> **Short task 1**: According to the post on thermal pads and trace spacing, what absolute minimum distance from other traces do some norms require for mains voltage?
> **Short task 2**:
Do these statements agree with the post on thermal pads and trace spacing? Answer yes or no for each, quoting the words of the post that decide it.
(a) In practice, almost all the power of a PLCC package is dissipated through its plastic.
(b) Based on the datasheet, three CD-47 can be driven while staying well under 1W.
(c) The online clearance calculators assume the given voltage is RMS AC.
> **Short task 3**: Carry on the post on thermal pads and trace spacing past its final sentence.

> **Selected extract**:
+++

Having a thermal pad does wonders. A PLCC package, in socket or not, has to 
dissipate heat mainly through its body, because heat transfers to other 
parts of the board only via legs. In practice, almost all power is 
dissipated through plastic. Thermal pad allows to mostly transfer the heat 
to other metal bodies (copper area). However, the 3,4W is alot of heat and 
looking at conditions for such continous dissipation, the whole concept of 
a small PCB area is lost - 3x4" 4-layer board ( I assume that 3 layers are 
connected to the pad). In reality I doubt dissipating more than 1W on such 
piece would be allowable with thermal vias to other side and half a square 
inch of plane on the other side. However, judging from the datasheet, you 
can safely drive 3 CD-47 (with their 25mA cathode current) and still be way 
under 1W.

Back to the spacing topic: 
Mains voltage routing norms are way more strict than that. Mains isolation 
is calculated using alot higher voltage, I recall a number about 1200Vpp. 
Some norms I found require that the mains voltage should be at absolute 
minimum spaced 1,5mm from other traces and 2mm is recommended for basic 
design (and 4mm between primary and secondary). The norms I've taken for 
calculating minimum spacing were included in online clearance calculators 
and they assume the given voltage is peak AC or DC.

+++

> **Data entries**:
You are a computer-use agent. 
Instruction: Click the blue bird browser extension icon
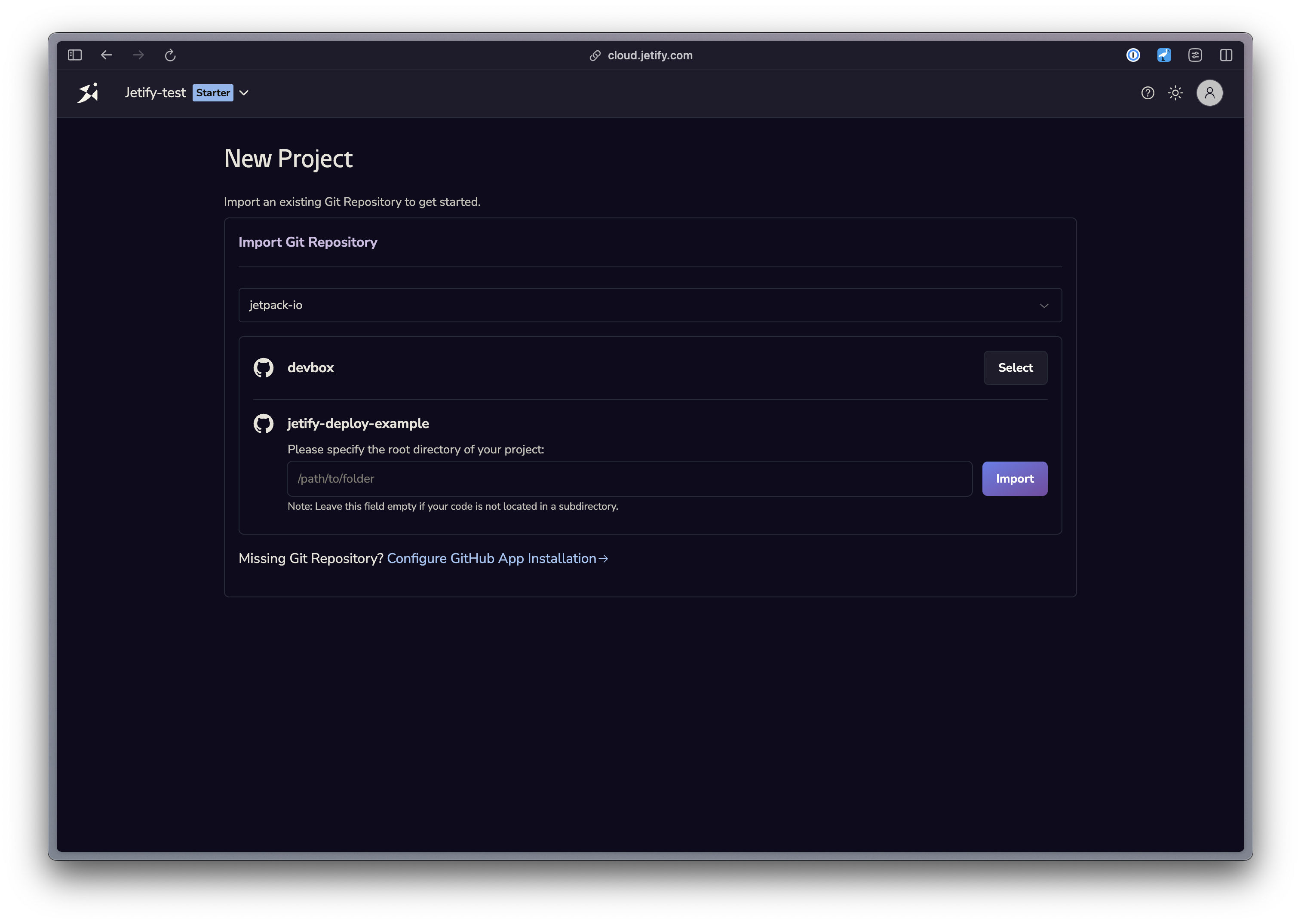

+++

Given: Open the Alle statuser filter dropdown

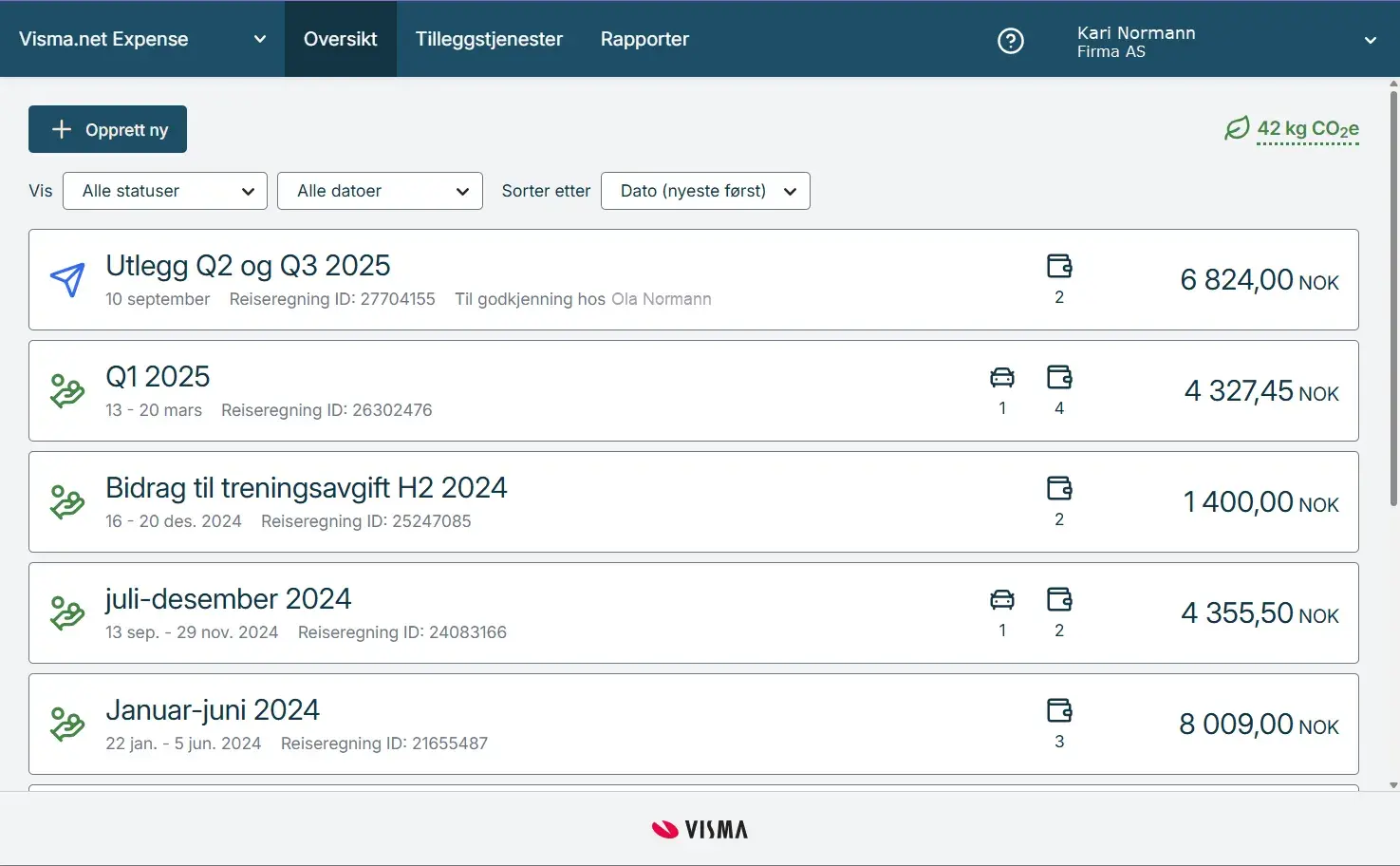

+++

> **Expected output 1**: 1,5mm

> **Expected output 2**:
(a) Yes: "In practice, almost all power is dissipated through plastic."
(b) Yes: "you can safely drive 3 CD-47 (with their 25mA cathode current) and still be way under 1W."
(c) No: "they assume the given voltage is peak AC or DC."

> **Expected output 3**:
I really think that it would be unwise to use this chip to drive voltages 
close to 200V due to possiblity of arcing between pads. In nixie clock that 
would result in just two digits glowing at once, but that would still count 
as a failure. I'd like to see any report from testing this chip (pad width 
vs leaking current).


W dniu niedziela, 29 października 2017 15:05:03 UTC+1 użytkownik Nick 
napisał:
>
> On Sunday, 29 October 2017 12:03:35 UTC+4, SWISSNIXIE - Jonathan F. wrote:
>>
>> Nick, note that the 3.4W are "absolute maximum" which usually means the 
>> part is going to die if you go over that.
>
>
> I did note that - I state "up to 3.4W" - good engineering practice means 
> you should still consider that...
>
> Also, the PLCC package you use is about 300mm^2. at 1.2W, that's about 
> 4mW/mm^2
>
> The HV5523 QFN package is only 49mm^2, so at peak power that's 70mW/mm^2, 
> i.e. nearly 18 times the power density of your chip.
>
> Even if it was only 1.2W, that would still be 25mW/mm^2, i.e. 6 times the 
> power density you are seeing with the HV5122.
>
> The "plated-through hole underneath" technique works OK if done sensibly, 
> but you still have to ensure that there is sufficient copper flooding to 
> dissipate the heat.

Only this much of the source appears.